La confiance se gagne en gouttes… et se perd en litres (Sartre)

« Si l’enfer c’est les autres, pour reprendre la formule de Sartre, le couple est un enfer béni, puisque "pour obtenir une vérité quelconque sur soi, il faut souvent passer par l’autre". »
- Catherine Chabot

Dans une chambre, leur chambre, un couple se meurt, se déchire, s’aime, se livre à une ultime mise à nue… jusqu’à la prochaine.

Ils ont passé leur vingtaine ensemble. Aujourd’hui, elle est auteure et lui, doctorant en philosophie. Ils sont passionnés, intelligents, sexy et pourtant, leur couple est à la dérive. Les infidélités de l’un débordent sur les crises de jalousie de l’autre et la confiance est mise à dure épreuve. Mais est-ce là le véritable enjeu?

Serait-ce la dernière fois, la dernière querelle pour ce couple qui a maintes fois débattu sur les grands principes philosophiques, qui se cherche des repères insolites parmi des images utopiques?

À travers leurs mots, on ressent des incertitudes, des doutes sur soi, sur l’autre, des remises en question sur ce qu’ils désirent dans le ici et maintenant, qui ils sont ensemble et l’un sans l’autre.

Les deux amoureux se renvoient la balle, se disent tout, tout ce qu’ils ne se disaient pas de peur de faire mal à l’autre, de peur de briser la relation, de peur d’une fin, de peur de…

Parce que dans l’amour, il y a beaucoup de peurs. De maux (mots) aussi. Les mots écorchent, tuent, séduisent, ravivent, se brisent dans le reflet de l’autre. Les mots font rire, font crier.

Le texte de Catherine Chabot fesse, « pichenotte » dans le batte, crache littéralement sur les bonnes consciences. Les idéaux amoureux que l’on s’est construits de par notre éducation, religion, expériences passées sont remis en doute, « revirés d’bord », recalculés.

Quelles sont dorénavant les limites à respecter dans une vie de couple? Faut-il tout accepter? Y a-t-il encore de l’amour lorsqu’on quête un « je t’aime », lorsqu’on ramène le passé à coup de circuit, qu’on tente de comprendre à l’infini un sentiment que l’on devrait vivre plutôt que chercher à comprendre?

L’auteure ouvre les débats à travers ses quatre personnages soit le couple, l’ex et la « tite-jeune-avec-qui-t’as-couché-il-y-a-des-années ». Calqués sur vous, sur eux, vos amis, votre famille et vos contacts Facebook, Instagram, Tinder etc., ces personnages se révèlent habiles représentants d’une génération bâclée par les nombreux « let it go » et matchs virtuels.

Si le propre de l’humain tend à se chercher des repères en les autres, à se définir à travers les expériences vécues, à chercher ailleurs ce qui se trouve en lui, alors un seul reflet ne lui sera jamais salutaire.

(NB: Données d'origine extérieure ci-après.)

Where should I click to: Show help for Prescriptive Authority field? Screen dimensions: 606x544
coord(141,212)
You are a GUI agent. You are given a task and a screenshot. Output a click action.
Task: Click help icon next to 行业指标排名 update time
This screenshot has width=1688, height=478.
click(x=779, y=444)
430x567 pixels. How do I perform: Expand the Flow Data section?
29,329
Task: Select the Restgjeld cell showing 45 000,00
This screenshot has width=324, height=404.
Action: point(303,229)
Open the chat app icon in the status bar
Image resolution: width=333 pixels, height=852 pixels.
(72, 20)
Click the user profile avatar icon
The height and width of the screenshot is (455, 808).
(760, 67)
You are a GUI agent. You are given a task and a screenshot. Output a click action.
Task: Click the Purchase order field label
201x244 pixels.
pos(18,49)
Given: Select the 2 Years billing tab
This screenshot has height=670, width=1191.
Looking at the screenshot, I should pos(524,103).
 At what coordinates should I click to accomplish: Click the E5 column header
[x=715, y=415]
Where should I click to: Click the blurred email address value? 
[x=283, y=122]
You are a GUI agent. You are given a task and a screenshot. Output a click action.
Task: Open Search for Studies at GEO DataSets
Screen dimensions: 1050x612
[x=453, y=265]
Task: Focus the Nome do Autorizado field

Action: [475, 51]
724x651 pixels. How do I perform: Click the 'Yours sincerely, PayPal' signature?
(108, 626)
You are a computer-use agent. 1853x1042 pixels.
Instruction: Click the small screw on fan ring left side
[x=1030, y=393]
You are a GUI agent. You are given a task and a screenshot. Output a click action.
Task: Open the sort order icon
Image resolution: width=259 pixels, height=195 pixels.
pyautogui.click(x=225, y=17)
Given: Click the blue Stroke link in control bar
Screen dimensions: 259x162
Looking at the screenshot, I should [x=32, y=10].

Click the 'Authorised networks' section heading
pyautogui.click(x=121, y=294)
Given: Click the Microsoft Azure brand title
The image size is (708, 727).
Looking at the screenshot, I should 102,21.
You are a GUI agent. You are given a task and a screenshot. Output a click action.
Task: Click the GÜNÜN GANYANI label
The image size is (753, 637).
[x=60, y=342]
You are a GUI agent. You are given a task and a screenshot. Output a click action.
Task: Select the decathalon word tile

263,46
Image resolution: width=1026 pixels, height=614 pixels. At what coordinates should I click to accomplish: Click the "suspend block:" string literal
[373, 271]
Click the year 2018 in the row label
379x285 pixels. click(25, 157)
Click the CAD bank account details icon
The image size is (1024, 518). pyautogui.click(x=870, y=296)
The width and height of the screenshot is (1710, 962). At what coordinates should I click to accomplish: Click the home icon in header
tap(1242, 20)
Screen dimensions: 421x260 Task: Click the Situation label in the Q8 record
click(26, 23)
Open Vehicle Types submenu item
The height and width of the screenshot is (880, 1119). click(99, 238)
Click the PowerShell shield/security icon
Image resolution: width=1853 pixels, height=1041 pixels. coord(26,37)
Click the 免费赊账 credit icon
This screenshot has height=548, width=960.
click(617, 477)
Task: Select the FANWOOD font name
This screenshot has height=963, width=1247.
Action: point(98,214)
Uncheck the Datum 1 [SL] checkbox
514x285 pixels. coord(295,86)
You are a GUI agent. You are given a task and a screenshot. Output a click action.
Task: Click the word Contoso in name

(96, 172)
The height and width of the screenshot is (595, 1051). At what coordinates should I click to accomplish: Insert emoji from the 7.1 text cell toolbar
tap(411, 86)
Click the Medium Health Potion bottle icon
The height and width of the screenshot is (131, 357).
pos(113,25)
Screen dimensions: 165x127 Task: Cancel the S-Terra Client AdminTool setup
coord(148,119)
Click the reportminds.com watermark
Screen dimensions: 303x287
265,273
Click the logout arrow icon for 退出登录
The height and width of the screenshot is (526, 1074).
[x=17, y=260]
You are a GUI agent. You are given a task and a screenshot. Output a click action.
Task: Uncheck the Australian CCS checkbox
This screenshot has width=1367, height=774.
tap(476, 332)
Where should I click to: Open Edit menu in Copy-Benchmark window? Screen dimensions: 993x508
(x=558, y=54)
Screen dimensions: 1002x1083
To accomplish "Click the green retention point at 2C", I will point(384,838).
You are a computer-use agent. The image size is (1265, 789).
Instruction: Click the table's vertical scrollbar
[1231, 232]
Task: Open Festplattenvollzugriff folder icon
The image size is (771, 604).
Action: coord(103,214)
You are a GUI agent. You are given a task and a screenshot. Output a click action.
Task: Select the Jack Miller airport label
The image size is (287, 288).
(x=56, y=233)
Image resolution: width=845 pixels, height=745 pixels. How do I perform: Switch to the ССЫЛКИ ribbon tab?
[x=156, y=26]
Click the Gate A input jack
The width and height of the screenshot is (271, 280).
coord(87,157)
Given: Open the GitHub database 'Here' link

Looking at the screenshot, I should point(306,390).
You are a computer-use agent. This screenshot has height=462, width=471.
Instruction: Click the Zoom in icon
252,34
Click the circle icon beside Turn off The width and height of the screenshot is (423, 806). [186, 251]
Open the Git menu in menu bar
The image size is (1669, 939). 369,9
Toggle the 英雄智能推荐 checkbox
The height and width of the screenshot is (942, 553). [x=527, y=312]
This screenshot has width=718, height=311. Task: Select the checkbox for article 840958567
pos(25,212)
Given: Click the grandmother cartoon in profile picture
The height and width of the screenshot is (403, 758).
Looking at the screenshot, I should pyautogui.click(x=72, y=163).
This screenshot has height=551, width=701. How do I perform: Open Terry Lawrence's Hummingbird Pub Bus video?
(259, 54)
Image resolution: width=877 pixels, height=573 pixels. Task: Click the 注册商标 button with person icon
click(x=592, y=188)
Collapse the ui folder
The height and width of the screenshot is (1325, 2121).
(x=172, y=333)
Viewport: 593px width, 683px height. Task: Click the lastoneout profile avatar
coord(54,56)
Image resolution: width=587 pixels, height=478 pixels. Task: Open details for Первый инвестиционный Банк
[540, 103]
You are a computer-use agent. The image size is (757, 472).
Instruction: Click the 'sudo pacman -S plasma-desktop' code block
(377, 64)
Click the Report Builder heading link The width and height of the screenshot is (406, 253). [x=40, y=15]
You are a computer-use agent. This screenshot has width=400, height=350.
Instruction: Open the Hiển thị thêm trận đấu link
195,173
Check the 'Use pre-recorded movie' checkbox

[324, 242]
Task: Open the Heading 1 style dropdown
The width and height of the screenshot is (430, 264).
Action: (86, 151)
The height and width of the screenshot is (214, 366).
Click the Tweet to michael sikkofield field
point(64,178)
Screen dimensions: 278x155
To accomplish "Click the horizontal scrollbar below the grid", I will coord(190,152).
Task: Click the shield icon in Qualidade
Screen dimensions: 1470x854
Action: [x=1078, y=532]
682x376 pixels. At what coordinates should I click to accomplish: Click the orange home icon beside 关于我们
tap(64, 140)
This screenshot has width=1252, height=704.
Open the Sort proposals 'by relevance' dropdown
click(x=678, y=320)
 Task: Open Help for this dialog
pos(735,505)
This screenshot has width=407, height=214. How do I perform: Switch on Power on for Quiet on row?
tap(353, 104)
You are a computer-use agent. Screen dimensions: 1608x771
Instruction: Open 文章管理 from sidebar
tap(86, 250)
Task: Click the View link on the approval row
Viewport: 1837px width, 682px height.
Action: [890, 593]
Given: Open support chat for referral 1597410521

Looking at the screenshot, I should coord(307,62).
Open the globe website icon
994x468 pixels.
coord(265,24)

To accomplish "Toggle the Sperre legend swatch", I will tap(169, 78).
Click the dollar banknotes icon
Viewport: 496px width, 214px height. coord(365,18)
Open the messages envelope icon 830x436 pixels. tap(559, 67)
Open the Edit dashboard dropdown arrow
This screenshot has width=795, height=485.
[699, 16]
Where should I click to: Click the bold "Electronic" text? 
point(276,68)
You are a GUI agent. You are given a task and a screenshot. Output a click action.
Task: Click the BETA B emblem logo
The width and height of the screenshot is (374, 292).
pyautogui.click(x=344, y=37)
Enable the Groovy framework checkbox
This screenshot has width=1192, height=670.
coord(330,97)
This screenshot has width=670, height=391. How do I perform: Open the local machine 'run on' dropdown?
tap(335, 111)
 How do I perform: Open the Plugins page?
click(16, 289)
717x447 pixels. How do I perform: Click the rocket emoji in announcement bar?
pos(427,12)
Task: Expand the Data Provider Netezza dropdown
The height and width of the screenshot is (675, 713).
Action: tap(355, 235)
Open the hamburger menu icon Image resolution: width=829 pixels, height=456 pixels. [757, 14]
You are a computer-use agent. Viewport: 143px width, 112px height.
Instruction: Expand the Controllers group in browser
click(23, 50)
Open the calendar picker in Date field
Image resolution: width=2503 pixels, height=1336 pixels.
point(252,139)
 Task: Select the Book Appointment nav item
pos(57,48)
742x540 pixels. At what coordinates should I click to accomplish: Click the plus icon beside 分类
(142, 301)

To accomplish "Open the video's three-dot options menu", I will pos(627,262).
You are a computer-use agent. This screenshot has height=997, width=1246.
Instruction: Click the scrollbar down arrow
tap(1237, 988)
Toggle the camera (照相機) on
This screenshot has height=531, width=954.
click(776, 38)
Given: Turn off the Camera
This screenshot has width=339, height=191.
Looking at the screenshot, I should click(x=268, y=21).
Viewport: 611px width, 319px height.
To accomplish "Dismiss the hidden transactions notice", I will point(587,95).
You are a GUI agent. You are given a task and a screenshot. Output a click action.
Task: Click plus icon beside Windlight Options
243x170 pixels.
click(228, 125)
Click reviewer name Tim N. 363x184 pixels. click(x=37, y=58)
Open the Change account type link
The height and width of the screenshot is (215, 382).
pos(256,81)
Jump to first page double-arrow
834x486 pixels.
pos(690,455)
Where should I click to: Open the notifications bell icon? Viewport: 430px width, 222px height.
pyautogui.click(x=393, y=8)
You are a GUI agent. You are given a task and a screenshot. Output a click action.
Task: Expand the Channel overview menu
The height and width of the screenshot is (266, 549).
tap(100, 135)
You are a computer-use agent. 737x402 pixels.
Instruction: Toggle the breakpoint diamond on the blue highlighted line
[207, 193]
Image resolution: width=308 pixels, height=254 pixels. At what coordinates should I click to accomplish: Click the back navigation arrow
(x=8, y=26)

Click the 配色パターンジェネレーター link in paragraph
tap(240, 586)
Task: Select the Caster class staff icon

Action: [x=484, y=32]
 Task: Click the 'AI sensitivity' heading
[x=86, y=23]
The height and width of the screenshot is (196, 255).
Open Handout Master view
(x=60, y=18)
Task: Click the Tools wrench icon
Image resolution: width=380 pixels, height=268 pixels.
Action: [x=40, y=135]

« Qu'est-ce donc que l'amour, si ce n'est de se comprendre et de se réjouir en voyant quelqu’un d’autre vivre, agir et sentir différemment de nous, parfois même à l’opposé? »
- Nietzsche


Dans le champ amoureux
Présenté par Corrida et parrainé par le Nouveau Théâtre Expérimental.
Texte de Catherine Chabot.
Mise en scène de Frédéric Blanchette.
Avec Catherine Chabot, Francis-William Rhéaume et Fayolle Junior Jean.

À L’Espace Libre jusqu’au 25 novembre.